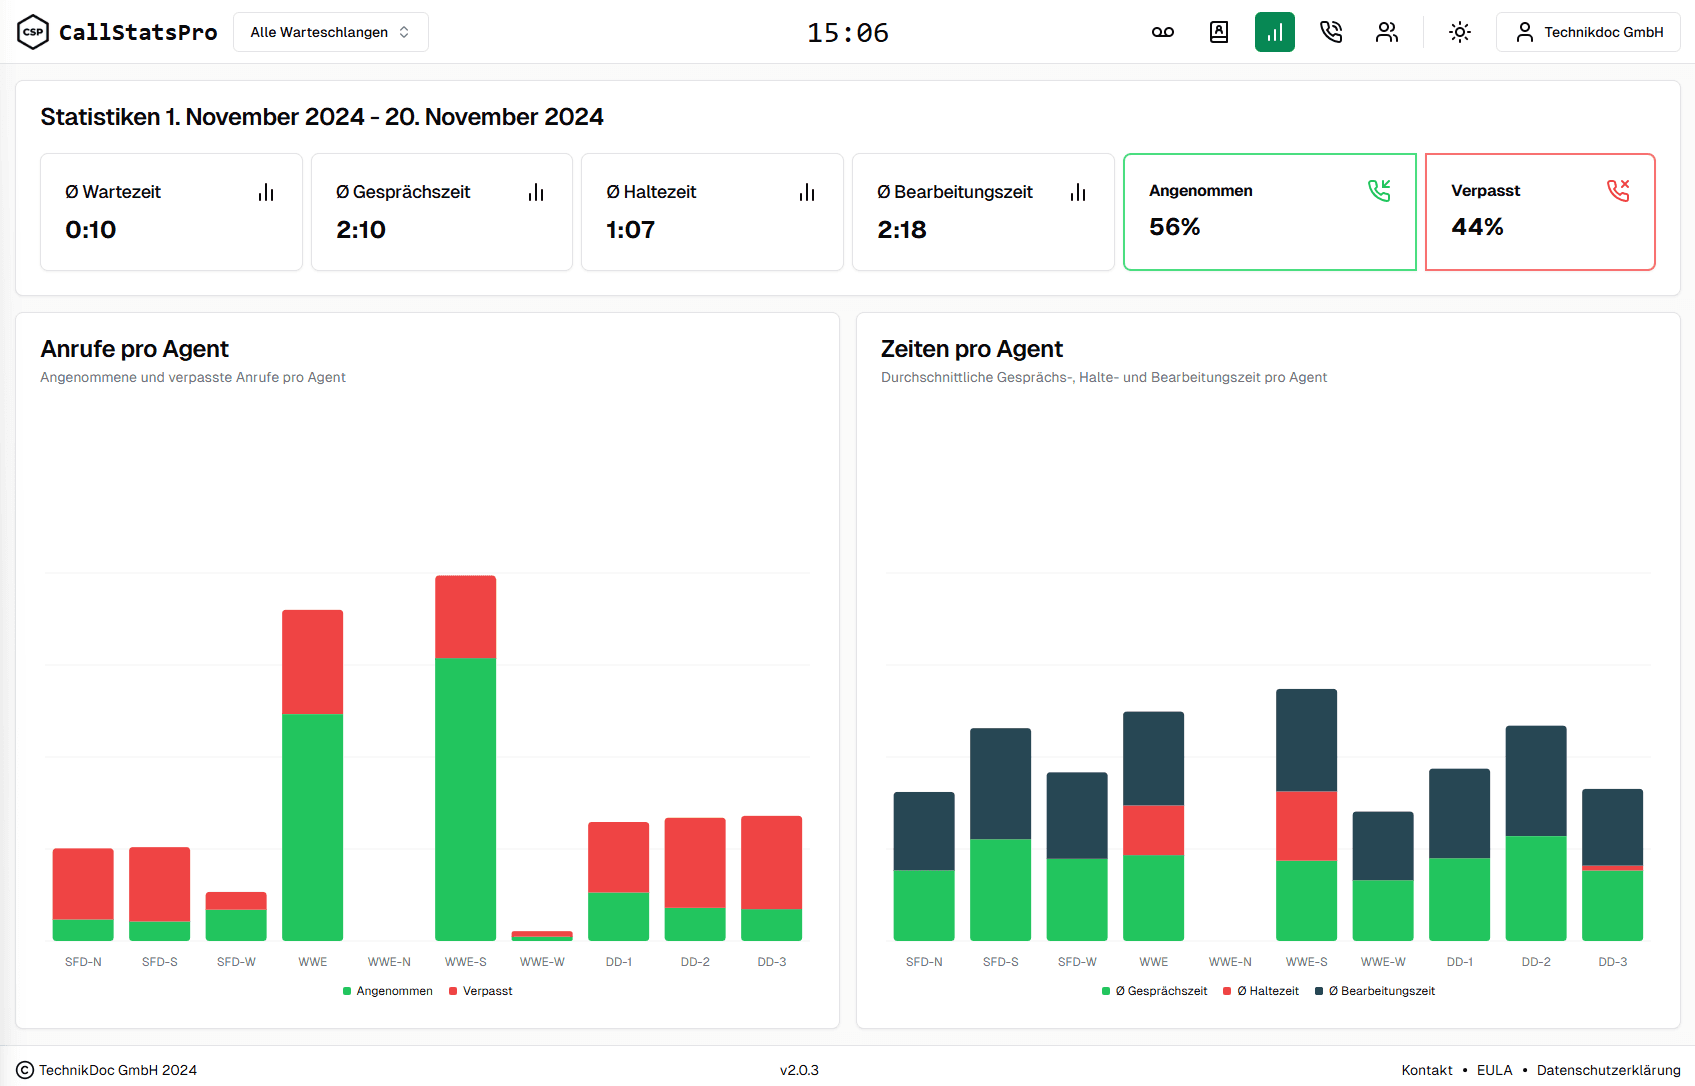The height and width of the screenshot is (1086, 1695).
Task: Toggle Ø Haltezeit legend entry
Action: 1261,991
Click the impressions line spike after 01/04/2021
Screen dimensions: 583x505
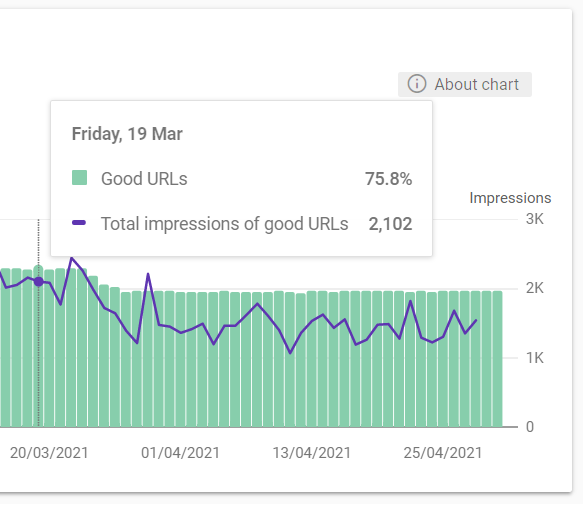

________________

Only the lines from the one holding "Click the impressions" through the end of the data are to be printed, exactly as they stand and with no pictures.

Click the impressions line spike after 01/04/2021
Screen dimensions: 583x505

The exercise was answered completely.